=== Required task ===
In the records below, swap "How do I perform" for "How can I do" and keep everything else the same. Leave the pictures out of your answer.

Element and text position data
§ §

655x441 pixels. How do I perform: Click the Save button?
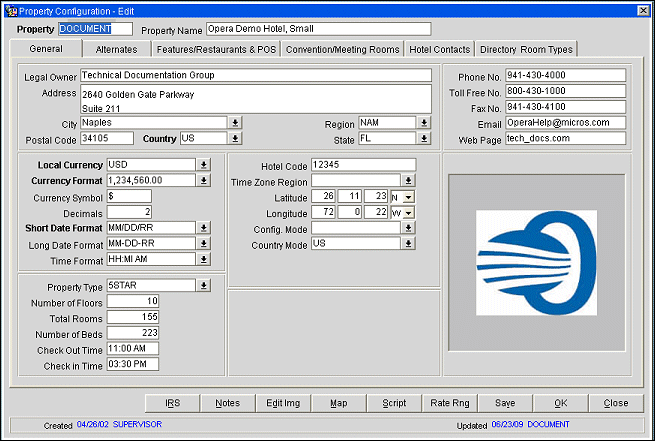pyautogui.click(x=505, y=403)
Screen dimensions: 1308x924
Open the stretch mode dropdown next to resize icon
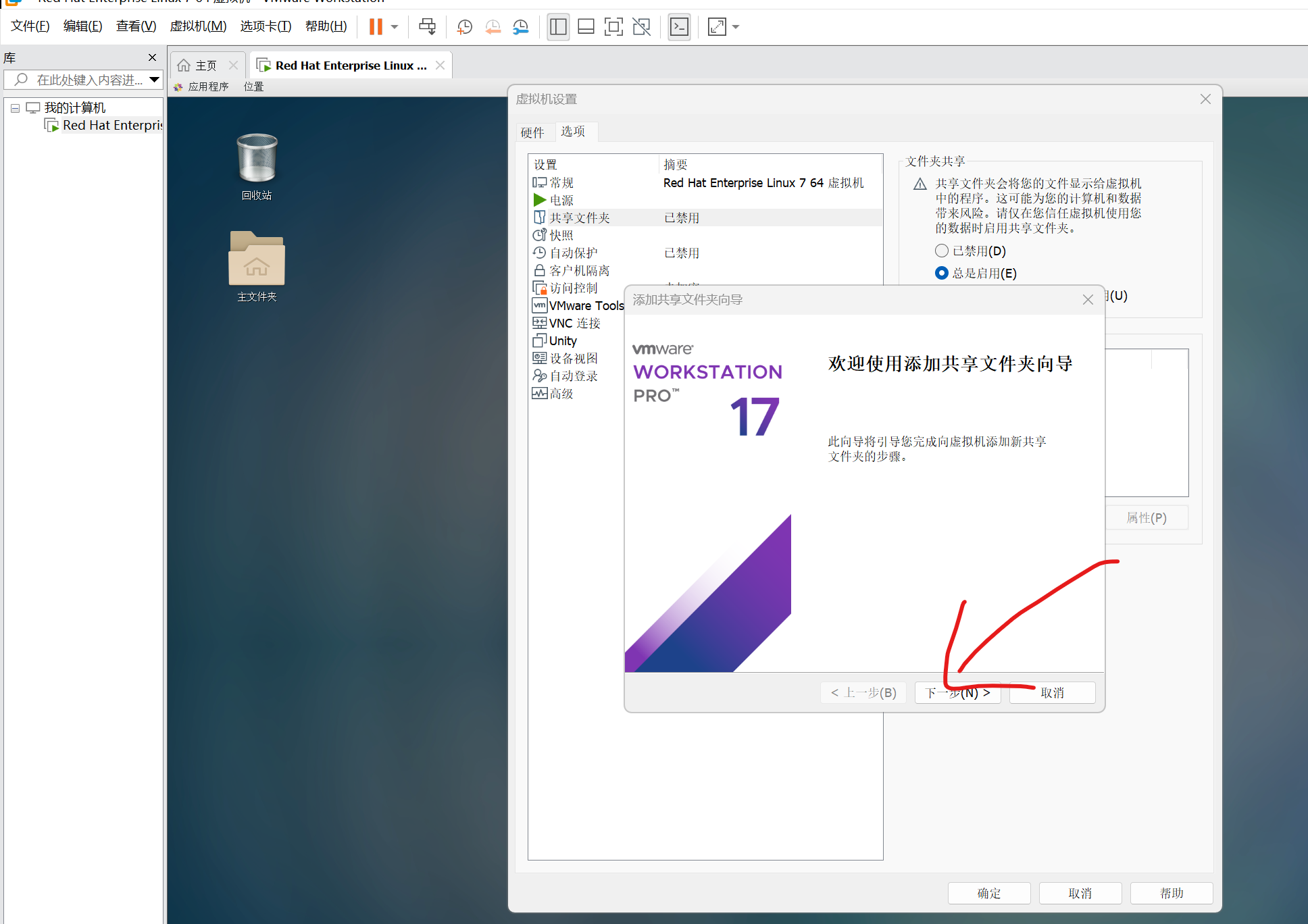click(x=734, y=27)
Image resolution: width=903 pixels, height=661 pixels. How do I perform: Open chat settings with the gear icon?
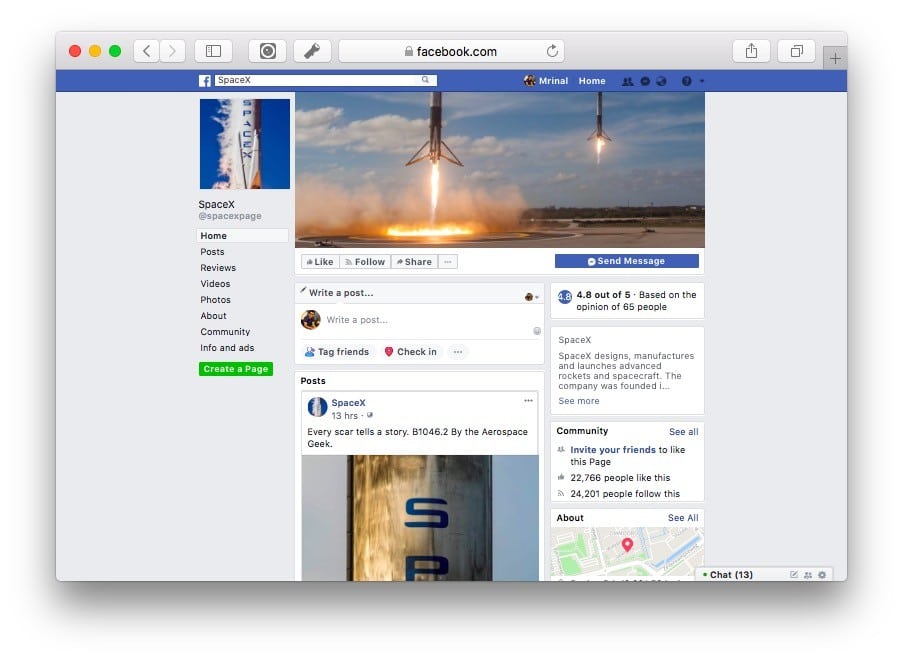coord(821,575)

§ §

=== Exercise answer ===
655x441 pixels. How can I do: Click the Save button?
pyautogui.click(x=505, y=403)
Screen dimensions: 1308x924
Open the stretch mode dropdown next to resize icon
click(x=734, y=27)
Image resolution: width=903 pixels, height=661 pixels. How can I do: Open chat settings with the gear icon?
coord(821,575)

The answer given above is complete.